テレビ番組で知って以来、行きたいと思っていた。
中国地方に所用があった。無理に行かなくてもよかったが、錦帯橋を目的にでかけた。
近づくにつれ、川の両岸には観光客の群れと土産物屋やが並び、ここが有名な観光スポットであることを物語っていた。
駐車場は錦帯橋のある錦川の川原。
堤防を下ると車窓越しに5連のアーチが俯瞰できた。
それは、思ったよりもずっと広い川幅を跨いで、浮世絵や時代劇の世から飛び出した、シュールな3D映像のようだった。
近づくと、強固な石積みの橋台が、川面から飛び出し、俄かに信じられないほど巨大な木製のアーチが川面を跨いでいた。
川原の駐車場から近づく我々は、それを下から見上げることになる。
つまり、巨大な木製構造物の力学理論の、おそらく模範的な解を、いきなり下から目の当たりにするのだ。
日本の伝統的木工技術の卓越を述べた記事は多いが、欧米の現実を知り、井の中の蛙的に美化した非客観的な自己満足であることを知ったが、少なくとも、ここにも世界に誇っていい日本の技術と美意識があった。
(日本の木造建築の技術を軽く見ることでは決してない)
今日的には、高強度素材を用い、シンプル、巨大、あるいは意表を突いた数多くの橋梁を目にすることができる。
しかし、木材という限定素材、人力を主とした施工条件の中で生み出されたことに価値があることはここで繰り返す必要は無いだろう。
先般目にした、ロンドンアイ(ロンドンにある巨大な観覧車)にも感動したが、それに劣らず、いや、ある意味それ以上の驚きがあった。
この橋は、大工児玉九郎右衛門の設計により、1673年(延宝元年)完成。
しかし、翌年洪水によって流失し、その年、橋台の敷石を強化して再建した。
この改良が適切で、その後、昭和期までの250年以上、流失することなくその姿を保った(!)。
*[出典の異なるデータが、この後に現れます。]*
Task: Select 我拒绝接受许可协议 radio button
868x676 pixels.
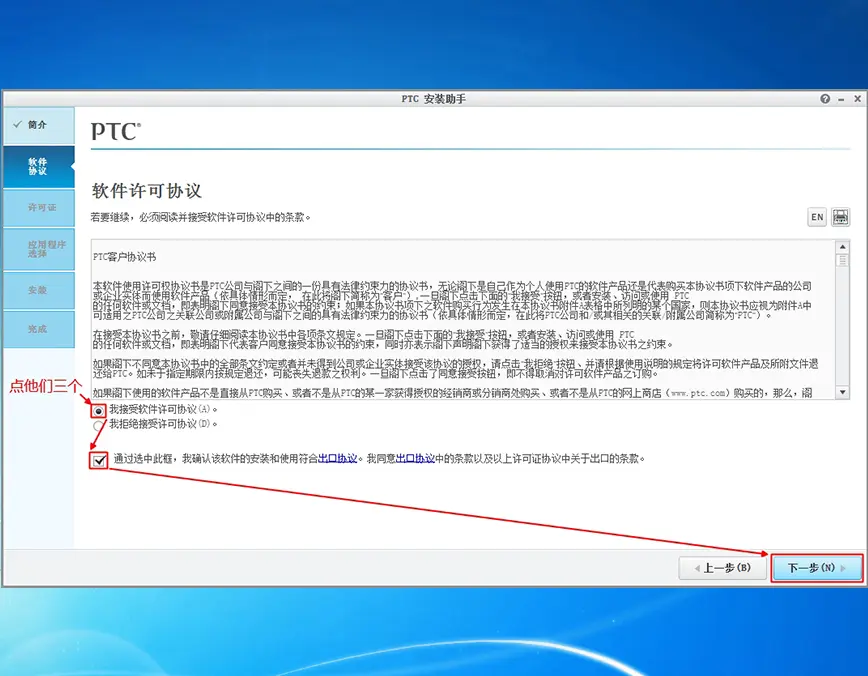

構造は、左右から、順番に長くなった持送り(腕木)が、重ねられ、徐々に長く高く積み上げられ、最後にセンターに大棟木(おおむなぎ)が入り、キーとなっている(ように思う)。
それをメインに、各方向からの力に耐えるよう、斜め方向に補強材が取り付けられている。
橋脚や河床の石畳は造り直された記録はない。おそらく創建時のままであろうといわれている。
この橋のアーチは円弧であると考えられていたが、カテナリー曲線(吊るした紐が自然になす2次曲線状のカーブ)の可能性を指摘する研究者がいる。
おそらく、木材の圧縮代を見越し、想定よりも高く組む、木材の乾燥と圧縮により自然に馴染む。それが結果的にカテナリーに近いのではと、私は思うのだが・・。
実に素晴らしいものを見させて貰った。